From 1948 through the late fifties, a group of Scarsdale residents calling themselves the Committee of Ten, and later the Citizen Committee, campaigned for a full investigation into alleged Communist influence in the Scarsdale Schools, and advocated banning certain books used in schools.
One of the most determined and vocal leaders of the group was a Wall Street banker and father, Otto Dohrenwend. In 1948, Dohrenwend and his lawyer arranged a meeting with Principal Nelson Smith and Assistant School Superintendent Archibald Shaw to urge the removal of Howard Fast’s books and Anna Louise Strong’s biography of Paul Robeson. They regarded these authors as “Communist sympathizers and apologists.” Howard Fast was a novelist and screenwriter whose book about Thomas Paine, Citizen Tom Paine, was taught in the High School. He was later blacklisted in Hollywood and jailed for three months for contempt of Congress when he refused to name names at the House Un-American Activities Committee hearings.
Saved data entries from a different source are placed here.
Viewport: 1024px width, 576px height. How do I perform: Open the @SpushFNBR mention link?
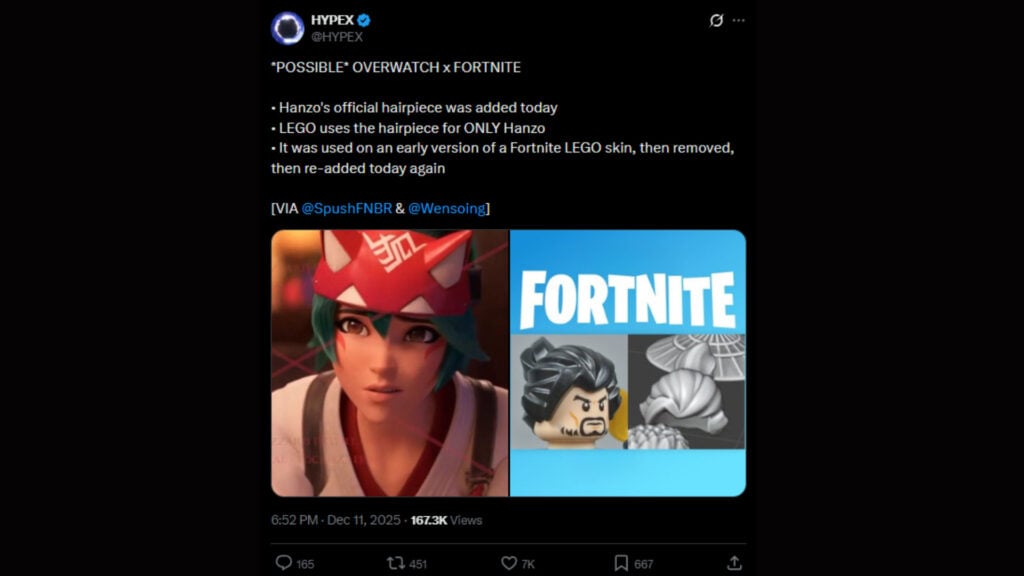348,209
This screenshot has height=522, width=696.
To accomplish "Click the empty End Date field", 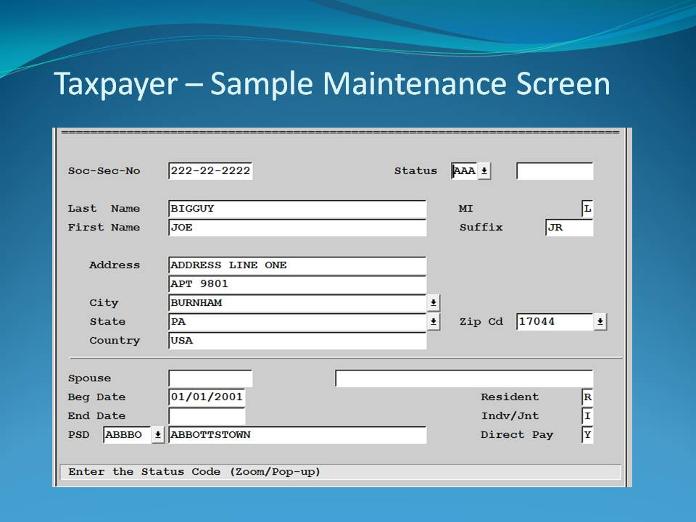I will coord(206,416).
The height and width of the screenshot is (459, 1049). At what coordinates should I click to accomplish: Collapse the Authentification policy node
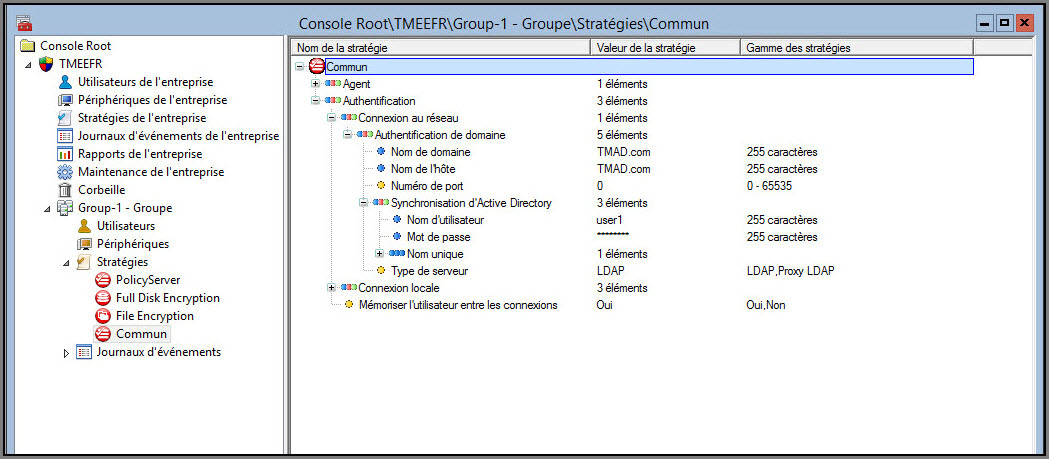pos(316,101)
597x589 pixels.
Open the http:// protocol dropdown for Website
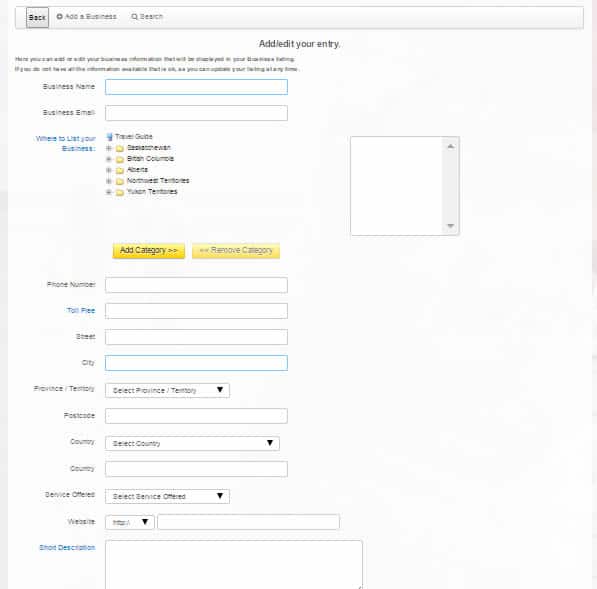click(x=130, y=522)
The Committee’s accusations escalated over the next eight years with the constant publication of angry letters, protests, and tense meetings. Otto Dohrenwend ranted at one school board meeting that the “whole textbook industry has been infiltrated by Communists.” He was joined by William Kernan, an assistant minister at the St. James the Less Church and other committee members who criticized the 10th grade text book, World History edited by Harvard Professor William Langer, because it included pictures of Marx, Lenin and Trotsky. The Story of America by Ralph V. Harlow was listed for being critical of corporations. Haym Salomon, Liberty’s Son by Shirley Milgrim was criticized for describing revolution “for the masses” instead of for country.